**TEXT EXCERPT**
####################

# Degenerating Fibroid - Can anyone relate?



## animalcracker

Hello everyone

On the Saturday before last, I experienced excrutiating pain and long story short, I have been hospitalized twice within 10 days due to a degenerating fibroid.

At the hospital, they put me on morphine to try and dull the pain...eventually they took me off morphine and I ended up being given Demerol, which sent me into a panic because I was so worried about baby. However, my Dr said that if they didn't control the pain, I could go into pre-term labor. She also said Demerol was fine to use.

It's been 10 days and today I am having a good day with no pain, but I am so scared it will come back. Today is the first pain free day I've had for a week. It seems the degeneration can take weeks. The only thing keeping me sane is my incredible, loving husband and just dreaming of holding our baby. I honestly don't know what I would have done without my husband who has been just amazing and so supportive and caring throughout this ordeal.

Has anyone else experienced this? It's the most painful thing I have ever gone through and I have a very high pain tolerance level. The pain is very similar to a kidney stone (I had a kidney stone when I was younger).

I've lost 10lbs, the meds make me throw up and I have had no appetite. Has anyone else experienced this before? I would love some company.

####################

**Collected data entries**
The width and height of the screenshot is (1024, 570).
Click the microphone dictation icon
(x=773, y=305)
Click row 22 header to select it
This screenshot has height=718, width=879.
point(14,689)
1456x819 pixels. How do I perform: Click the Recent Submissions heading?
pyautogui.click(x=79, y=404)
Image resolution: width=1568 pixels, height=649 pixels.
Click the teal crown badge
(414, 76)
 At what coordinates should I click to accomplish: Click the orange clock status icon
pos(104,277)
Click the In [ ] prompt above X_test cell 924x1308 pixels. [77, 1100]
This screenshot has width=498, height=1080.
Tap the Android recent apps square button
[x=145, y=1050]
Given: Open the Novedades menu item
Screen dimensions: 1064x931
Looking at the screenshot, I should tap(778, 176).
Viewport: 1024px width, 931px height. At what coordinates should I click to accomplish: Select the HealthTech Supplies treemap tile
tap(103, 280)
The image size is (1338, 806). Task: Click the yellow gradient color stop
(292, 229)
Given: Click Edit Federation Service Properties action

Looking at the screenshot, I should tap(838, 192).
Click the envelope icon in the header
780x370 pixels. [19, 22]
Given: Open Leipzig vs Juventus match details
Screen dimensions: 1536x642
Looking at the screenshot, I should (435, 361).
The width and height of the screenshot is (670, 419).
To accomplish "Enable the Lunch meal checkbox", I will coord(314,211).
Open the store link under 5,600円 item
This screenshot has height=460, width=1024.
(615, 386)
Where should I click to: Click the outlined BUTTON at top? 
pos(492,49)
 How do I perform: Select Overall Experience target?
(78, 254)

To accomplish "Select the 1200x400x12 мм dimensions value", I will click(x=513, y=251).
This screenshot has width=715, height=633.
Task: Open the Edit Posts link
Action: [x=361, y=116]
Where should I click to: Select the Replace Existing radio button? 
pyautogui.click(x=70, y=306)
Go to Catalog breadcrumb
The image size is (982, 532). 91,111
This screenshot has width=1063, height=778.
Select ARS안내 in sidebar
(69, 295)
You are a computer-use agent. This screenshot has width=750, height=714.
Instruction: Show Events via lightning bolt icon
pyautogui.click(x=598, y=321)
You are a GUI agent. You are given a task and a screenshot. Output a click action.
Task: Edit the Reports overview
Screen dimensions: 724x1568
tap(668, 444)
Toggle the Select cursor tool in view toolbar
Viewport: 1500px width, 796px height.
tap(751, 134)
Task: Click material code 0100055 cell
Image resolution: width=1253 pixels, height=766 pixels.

####################

Answer the following questions about the degenerating fibroid post above.
1. How many times has the poster been hospitalized?
2. Which drug was the poster given after being taken off morphine?
3. How much weight has the poster lost?

1. Twice, within 10 days.
2. Demerol.
3. 10 lbs.